Bose-Einstein Condensation in Quantum Magnets*

Quantum magnets are insulating paramagnets exhibiting low-lying energy levels of integer spins that are separated by a few meV and  tunable with the application of an external magnetic field. As demonstrated 60 years ago, integer spin states can be described in an elegant way as a gas of interacting bosons with hard-core repulsion. The boson concentration is controlled by the applied field, which acts as chemical potential. Uniaxial symmetry of the spin environment is a precondition for the gas of Bosons to condense in a phase coherent state (BEC), which is equivalent to field-induced XY-antiferromagnetism in spin language.

In my talk, I will discuss two examples of quantum magnets with field-induced magnetic order. The first one is NiCl₂-SC(NH₂)₂, also known as DTN, where Ni²⁺ single ion anisotropy D = 8.9K opens an energy gap between the S_z = 0 ground state and the S_z = ±1 first exited states. XY-antiferromagnetism is induced between H_c1 = 2T and H_c2 = 10.5T establishing DTN as a typical example for a single-Q BEC.

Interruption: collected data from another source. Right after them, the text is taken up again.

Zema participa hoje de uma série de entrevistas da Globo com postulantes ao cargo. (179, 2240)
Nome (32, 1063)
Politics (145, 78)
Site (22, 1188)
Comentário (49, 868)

The second compound, AgVOAsO_4, is a quantum magnet based on V⁴⁺, S = 1/2 spins arranged in a complicated cross pattern of alternating spin chains with significant bond frustration. Measurements of the specific heat up to 28T reveal a double phase transition above 10T, where the spin gap closes. The double transition promotes AgVOAsO₄ as a promising candidate for multi-Q BEC, with Q being the wave vector of the single-particle ground state in boson language. Multi-Q BECs have the potential to host topological spin textures such as magnetic vortex crystals, equivalent to skyrmions in metallic systems, but were never observed so far.